1250 Broadway, 27th Floor New York, NY 10001

RIGHT TO ANSWER ISN’T AUTOMATIC

THIS WASN’T PRESTIGIOUS, AT ALL

After a nonpayment case was started against it, Prestige Catering filed a motion to dismiss alleging, among other things, that its "landlord," Chickery, lacked standing to maintain a summary proceeding and didn’t have the authority to sublease the space.

After its motion was denied, its answer was rejected as “untimely,” and a judgment in the amount of $91,656.45 was entered against it by the Queens County Civil Court, Prestige appealed.

On its review of the dispute, the Appellate Term, Second Department, reiterated the long-established rule that summary proceedings aren’t limited to fee owners or title-holders of property, and that any “lessor” has standing to seek eviction related relief. And since Chickey was able to show that it was authorized to sub-lease, any objection to its ability to bring a case was thought to have been correctly rebuffed.

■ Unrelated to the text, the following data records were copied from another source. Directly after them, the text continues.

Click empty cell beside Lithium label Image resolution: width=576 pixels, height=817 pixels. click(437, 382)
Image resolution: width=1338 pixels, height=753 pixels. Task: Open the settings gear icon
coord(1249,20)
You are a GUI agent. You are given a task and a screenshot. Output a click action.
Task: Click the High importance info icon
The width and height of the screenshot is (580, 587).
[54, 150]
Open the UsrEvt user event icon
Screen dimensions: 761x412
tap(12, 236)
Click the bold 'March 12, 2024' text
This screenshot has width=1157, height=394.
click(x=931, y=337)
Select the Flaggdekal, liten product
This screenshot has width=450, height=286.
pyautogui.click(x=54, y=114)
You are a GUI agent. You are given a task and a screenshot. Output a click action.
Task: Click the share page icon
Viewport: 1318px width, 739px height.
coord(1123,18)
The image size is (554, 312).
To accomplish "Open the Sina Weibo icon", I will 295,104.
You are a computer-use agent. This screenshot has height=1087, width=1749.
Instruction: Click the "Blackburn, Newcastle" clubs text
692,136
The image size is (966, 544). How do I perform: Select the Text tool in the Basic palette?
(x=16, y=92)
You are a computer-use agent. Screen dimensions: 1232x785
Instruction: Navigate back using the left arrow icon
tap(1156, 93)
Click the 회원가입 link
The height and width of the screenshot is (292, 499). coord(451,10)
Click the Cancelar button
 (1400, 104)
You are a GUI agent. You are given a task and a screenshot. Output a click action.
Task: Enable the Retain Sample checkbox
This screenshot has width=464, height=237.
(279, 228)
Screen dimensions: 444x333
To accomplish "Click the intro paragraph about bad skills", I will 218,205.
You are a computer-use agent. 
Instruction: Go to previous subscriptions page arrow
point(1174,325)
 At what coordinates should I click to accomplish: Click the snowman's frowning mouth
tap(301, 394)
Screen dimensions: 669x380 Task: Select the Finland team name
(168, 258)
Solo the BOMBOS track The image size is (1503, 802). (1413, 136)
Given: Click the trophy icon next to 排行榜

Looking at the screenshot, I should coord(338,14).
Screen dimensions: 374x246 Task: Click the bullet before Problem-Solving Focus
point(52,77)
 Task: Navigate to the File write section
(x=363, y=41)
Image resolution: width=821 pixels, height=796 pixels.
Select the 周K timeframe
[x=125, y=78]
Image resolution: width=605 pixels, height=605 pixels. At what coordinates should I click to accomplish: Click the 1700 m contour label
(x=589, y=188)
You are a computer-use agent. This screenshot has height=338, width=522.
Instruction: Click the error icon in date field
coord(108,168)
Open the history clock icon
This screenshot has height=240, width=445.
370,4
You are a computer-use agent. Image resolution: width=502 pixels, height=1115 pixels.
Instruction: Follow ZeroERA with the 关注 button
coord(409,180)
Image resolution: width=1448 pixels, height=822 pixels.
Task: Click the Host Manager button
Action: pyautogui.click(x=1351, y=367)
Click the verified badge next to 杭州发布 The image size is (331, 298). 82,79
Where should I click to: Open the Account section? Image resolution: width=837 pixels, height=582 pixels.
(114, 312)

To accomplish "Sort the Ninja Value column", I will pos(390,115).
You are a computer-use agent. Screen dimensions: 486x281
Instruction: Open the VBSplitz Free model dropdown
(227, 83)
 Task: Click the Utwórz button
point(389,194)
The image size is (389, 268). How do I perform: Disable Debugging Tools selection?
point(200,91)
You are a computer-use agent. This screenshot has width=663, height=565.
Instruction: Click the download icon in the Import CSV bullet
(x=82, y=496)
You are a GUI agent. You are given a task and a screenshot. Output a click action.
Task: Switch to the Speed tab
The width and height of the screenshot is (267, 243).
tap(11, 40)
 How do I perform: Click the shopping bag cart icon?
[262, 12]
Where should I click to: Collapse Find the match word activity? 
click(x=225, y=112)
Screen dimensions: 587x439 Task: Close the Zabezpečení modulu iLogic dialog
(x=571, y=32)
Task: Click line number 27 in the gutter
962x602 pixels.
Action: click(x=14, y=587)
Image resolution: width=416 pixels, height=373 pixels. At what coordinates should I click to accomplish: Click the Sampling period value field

As for the answer’s rejection, the AT2 also noted that the right to interpose a responsive pleading, after a pre-answer motion to dismiss is denied, is not automatic. Unlike in regular civil cases, where answers may be served as a matter of right, in a summary proceeding the court has the discretion to grant or deny a party leave to serve an answer. Since it believed that “permitting respondents to answer would have served no useful purpose,” the AT2 thought that the “Civil Court did not improvidently exercise its discretion in declining to permit respondents to answer.”

Now how would you have answered that?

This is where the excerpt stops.